Nevertheless it is cold. Last night I slept in my fleece, and today at lunchtime it is -4 degrees amidst clear skies and a bright, frosty sun. Tonight temperatures are forecast to drop to -12, which I assume means the skies will remain clear. The whole of central Lviv has become like a skating rink to pedestrians and cars alike, making it very difficult to move around the city. There is insufficient hot water in the apartment buildings’ water tanks, meaning that for hot water you need to rely upon kettles or electric showers. Thankfully I have an electric shower in my current lodgings, and it is not much fun washing in the day if you don’t. I had trouble struggling out of bed this morning; the cold was keeping me wrapped indoors. Because it will be dark by 4.30pm at the latest, I have very little time in my day to go out and do the things I need to do. I have committed to making candles this afternoon for the Ukrainian Armed Forces, because the soldiers are freezing to death on the front line and military candles are the principal way they can stay warm and stave of the frosty extremes.

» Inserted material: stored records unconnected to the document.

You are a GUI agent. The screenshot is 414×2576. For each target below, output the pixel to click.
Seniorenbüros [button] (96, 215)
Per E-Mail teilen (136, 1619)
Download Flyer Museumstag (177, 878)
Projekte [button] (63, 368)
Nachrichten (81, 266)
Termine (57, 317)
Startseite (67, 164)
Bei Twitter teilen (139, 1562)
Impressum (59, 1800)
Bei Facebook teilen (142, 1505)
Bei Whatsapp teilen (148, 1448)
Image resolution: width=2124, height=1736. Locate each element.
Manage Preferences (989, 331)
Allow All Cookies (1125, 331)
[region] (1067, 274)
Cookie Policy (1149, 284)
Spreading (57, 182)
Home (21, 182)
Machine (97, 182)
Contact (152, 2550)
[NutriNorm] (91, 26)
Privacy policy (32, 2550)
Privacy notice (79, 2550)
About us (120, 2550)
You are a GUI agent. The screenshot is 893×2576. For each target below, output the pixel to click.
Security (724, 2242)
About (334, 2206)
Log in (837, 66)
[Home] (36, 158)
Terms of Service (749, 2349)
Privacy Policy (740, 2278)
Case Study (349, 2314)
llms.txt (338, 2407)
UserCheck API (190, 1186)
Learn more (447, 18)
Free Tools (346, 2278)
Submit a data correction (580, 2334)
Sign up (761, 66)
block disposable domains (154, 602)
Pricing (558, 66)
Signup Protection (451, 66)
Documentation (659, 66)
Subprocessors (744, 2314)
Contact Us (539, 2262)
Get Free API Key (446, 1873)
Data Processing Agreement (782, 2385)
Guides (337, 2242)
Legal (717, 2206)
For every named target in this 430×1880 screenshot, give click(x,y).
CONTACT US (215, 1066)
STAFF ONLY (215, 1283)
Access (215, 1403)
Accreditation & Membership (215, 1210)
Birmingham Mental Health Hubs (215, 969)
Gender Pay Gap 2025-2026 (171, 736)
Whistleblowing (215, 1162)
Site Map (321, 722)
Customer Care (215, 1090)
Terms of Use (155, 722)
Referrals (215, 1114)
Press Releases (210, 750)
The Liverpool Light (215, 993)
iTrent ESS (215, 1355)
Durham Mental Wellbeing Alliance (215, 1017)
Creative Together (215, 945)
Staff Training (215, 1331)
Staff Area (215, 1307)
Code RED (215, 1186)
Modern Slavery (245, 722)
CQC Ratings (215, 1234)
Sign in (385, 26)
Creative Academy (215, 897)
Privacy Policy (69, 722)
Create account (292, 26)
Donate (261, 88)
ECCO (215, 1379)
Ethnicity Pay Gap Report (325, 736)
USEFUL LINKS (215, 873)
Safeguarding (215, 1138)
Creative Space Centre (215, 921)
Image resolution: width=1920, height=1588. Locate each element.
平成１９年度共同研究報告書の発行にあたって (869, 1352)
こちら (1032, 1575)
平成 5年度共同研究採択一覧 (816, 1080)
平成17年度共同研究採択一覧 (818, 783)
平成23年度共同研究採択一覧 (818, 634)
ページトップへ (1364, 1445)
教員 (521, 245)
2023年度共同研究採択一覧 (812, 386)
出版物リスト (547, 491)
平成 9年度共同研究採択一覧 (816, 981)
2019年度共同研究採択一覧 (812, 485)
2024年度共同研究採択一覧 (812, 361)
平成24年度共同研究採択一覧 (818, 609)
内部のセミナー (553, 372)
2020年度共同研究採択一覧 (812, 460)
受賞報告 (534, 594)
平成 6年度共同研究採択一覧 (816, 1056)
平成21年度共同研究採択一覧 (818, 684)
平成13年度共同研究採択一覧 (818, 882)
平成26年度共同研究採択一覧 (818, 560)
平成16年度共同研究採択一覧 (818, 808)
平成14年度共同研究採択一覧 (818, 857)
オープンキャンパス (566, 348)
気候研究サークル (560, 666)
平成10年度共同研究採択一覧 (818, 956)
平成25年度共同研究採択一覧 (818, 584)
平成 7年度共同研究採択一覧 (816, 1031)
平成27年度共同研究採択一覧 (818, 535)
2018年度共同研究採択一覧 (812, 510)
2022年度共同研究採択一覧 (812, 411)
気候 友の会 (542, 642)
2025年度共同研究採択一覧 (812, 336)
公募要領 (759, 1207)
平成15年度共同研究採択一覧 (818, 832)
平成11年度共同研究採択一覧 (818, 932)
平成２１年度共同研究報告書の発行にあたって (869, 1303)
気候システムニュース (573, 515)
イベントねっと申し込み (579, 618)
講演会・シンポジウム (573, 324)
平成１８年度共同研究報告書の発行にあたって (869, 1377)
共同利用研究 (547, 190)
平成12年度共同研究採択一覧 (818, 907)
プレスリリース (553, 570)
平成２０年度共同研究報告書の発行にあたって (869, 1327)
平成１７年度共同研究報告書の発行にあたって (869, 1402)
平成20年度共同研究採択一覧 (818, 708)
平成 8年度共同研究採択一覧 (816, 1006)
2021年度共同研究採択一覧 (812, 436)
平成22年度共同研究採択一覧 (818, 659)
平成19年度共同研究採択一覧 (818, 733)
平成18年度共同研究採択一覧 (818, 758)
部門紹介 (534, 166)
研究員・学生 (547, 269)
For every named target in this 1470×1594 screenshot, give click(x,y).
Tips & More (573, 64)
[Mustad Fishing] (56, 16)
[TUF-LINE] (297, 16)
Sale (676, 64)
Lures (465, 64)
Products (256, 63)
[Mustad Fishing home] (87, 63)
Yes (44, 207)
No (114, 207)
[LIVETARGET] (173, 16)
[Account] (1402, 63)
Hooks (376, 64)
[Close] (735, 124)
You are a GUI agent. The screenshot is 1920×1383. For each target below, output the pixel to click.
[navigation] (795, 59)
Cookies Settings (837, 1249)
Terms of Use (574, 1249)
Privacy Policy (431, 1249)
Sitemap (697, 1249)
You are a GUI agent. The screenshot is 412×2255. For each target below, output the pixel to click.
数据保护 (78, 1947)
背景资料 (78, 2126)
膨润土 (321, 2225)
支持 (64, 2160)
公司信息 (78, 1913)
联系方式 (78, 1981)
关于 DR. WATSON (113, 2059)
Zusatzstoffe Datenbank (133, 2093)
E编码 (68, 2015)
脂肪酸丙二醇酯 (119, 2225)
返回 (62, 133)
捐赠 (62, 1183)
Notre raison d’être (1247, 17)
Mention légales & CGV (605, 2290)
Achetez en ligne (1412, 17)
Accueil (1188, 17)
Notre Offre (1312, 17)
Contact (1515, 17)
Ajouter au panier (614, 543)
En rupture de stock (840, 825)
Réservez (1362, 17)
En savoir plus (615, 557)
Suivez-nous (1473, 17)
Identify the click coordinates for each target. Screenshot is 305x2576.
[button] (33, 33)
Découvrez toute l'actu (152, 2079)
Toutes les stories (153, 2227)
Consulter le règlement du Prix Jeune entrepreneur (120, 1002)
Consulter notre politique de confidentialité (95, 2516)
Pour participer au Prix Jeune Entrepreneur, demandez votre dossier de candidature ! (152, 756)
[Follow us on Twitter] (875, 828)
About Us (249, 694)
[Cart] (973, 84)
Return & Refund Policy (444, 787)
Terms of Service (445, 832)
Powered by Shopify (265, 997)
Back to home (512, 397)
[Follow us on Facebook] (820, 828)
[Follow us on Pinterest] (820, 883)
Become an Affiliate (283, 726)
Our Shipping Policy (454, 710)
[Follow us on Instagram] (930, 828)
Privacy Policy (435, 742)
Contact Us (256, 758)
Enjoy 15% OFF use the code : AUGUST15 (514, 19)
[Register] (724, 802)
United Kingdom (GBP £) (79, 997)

Nevertheless I admit it; I am feeling war weary today and I think this is an inevitable sensation after over three months in military theatre. The relentless grind of the day becomes less fun when the mercury plunges and the daylight is extinguished so prematurely. Each day seems a struggle to get through the hours, one after an other, and you need to find ways to pass the time as you wait for the weather to get better. Thankfully I have a flight back to England in a couple of weeks, where I can take stock of all my experiences and see my beloved family who I miss so much. I am thinking of them every day now, and every moment of every day, determined to plough on with everything that needs to be done here but also rational and calm and pacing myself.


While it is inevitably a lonely and somewhat solitary experience living through a war, with your family and friends far away and coping with the daily anxieties and hardships, I take solace in the fact that you find friendships with strangers and people very different from yourself in the midst of the chaos of wartime conditions. A lady I don’t know has just contacted me. She wants to meet me. She’s a Ukrainian and I know nothing about her. So of course I have offered to meet her in a public place. And then you form a view, and you see what she wants and you form your judgments and you decide whether her intentions are benevolent or malign. It’s just like experiences in every day life and work and social time, I suppose - only it’s not. It’s all rather more intense, with arcs of pleasure and sadness, excitement and tedium, arcing around in the neurones of the mind.